Mr Grainger's Audi with gunshot in windscreen Credit: MEN Syndication

A public inquiry into why police shot dead an unarmed robbery suspect has released a picture of the stolen car in which he was killed - showing a single bullet hole in the windscreen.

Anthony Grainger, 36, from Salford, was blasted in the chest as he sat in the driver’s seat of a red Audi on false plates during an armed swoop by Greater Manchester Police on a village in Cheshire in March 2012.

As a public inquiry into the death comes at an end, the police pictures of a car park in Culcheth taken after the fatal shooting were released.

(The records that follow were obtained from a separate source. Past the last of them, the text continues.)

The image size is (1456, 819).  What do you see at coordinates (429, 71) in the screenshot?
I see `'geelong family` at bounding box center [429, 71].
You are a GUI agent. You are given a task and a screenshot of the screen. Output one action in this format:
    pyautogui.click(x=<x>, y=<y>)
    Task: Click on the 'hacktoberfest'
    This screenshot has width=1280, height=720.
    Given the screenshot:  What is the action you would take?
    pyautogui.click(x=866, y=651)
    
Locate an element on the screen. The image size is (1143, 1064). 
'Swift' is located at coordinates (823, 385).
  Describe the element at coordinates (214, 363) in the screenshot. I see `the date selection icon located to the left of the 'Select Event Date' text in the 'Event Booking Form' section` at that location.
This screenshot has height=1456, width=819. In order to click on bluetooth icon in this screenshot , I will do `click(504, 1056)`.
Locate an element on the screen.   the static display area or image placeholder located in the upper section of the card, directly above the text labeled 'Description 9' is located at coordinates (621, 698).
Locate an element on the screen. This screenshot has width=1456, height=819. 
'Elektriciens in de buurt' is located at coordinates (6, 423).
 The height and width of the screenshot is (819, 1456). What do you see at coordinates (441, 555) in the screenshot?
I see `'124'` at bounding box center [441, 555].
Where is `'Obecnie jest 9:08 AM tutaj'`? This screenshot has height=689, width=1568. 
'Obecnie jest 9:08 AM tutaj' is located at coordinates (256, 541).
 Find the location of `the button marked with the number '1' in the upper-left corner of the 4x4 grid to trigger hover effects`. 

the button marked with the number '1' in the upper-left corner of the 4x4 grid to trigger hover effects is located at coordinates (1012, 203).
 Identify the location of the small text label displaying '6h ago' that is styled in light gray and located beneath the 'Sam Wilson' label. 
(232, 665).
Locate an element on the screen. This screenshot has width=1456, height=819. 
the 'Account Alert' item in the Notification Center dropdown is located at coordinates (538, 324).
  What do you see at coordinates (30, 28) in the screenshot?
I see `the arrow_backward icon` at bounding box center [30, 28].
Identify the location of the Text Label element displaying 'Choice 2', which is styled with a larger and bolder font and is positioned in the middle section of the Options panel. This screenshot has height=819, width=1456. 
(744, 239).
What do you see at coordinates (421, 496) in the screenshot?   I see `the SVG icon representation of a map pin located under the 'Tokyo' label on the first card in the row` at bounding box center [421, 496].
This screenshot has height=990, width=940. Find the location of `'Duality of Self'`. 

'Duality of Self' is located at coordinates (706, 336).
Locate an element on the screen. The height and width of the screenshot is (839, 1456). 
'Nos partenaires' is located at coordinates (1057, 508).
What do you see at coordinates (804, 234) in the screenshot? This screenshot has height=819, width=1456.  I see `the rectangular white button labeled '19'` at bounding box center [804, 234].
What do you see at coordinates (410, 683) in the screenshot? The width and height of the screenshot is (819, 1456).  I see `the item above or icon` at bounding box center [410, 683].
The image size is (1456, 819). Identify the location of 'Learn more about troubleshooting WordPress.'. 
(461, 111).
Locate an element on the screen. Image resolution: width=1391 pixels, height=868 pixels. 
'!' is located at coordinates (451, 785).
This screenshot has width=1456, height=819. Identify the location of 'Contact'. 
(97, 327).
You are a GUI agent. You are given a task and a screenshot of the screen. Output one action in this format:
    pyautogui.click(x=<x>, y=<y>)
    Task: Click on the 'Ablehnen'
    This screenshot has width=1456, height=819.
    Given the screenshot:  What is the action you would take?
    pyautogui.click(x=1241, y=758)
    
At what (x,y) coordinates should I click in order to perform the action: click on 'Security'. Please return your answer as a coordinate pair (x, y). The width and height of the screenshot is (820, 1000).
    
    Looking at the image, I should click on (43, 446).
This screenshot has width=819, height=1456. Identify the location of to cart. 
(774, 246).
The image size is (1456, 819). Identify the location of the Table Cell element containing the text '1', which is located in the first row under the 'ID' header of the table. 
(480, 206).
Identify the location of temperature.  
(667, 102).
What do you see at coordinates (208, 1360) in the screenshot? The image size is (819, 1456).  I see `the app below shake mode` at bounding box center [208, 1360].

One focuses on the single bullet hole in the windscreen of Mr Grainger’s Audi.

Another shows how an unmarked police car, also an Audi, parked across the nose of the stolen car.

A police marksman, known only as Q9, fired the fatal shot with a Heckler and Koch MP5 sub-machine gun from the rear off-side passenger window of the silver police Audi.

Other aerial shots show how the two cars were positioned in a corner of the car par park off Jackson Avenue.

The inquiry has heard how ‘wildly inaccurate’ police intelligence had suggested Mr Grainger and others on board the car would be armed.Police suspected they were about to commit a robbery, possibly at a Sainsbury’s nearby.

The pictures were released before barristers representing GMP, Q9 and the Grainger family made closing remarks at the inquiry.

Leslie Thomas QC, representing the Grainger family, issued a scathing attack on the ‘botched’ police operation.

He said:

Intelligence on suspects had not been properly tested and the police marksman had been given a ‘grossly exaggerated assessment of Anthony’s threat’, he said.

He said firearms commanders had been ‘slapdash’ while consideration of which tactics to use that day were ‘fundamentally flawed’.

Mr Thomas continued that no police strike should have taken place that night as it was ‘likely there would be no robbery’.

The police marksmen failed to identify themselves as firearms officers while two tyres on the stolen Audi were blown out and a CS grenade was thrown into the car without good reason, he suggested.

The closing submissions will come an end on Thursday when the inquiry chairman, Judge Teague QC, will adjourn to start writing his report and findings, which are expected to be published later in the year.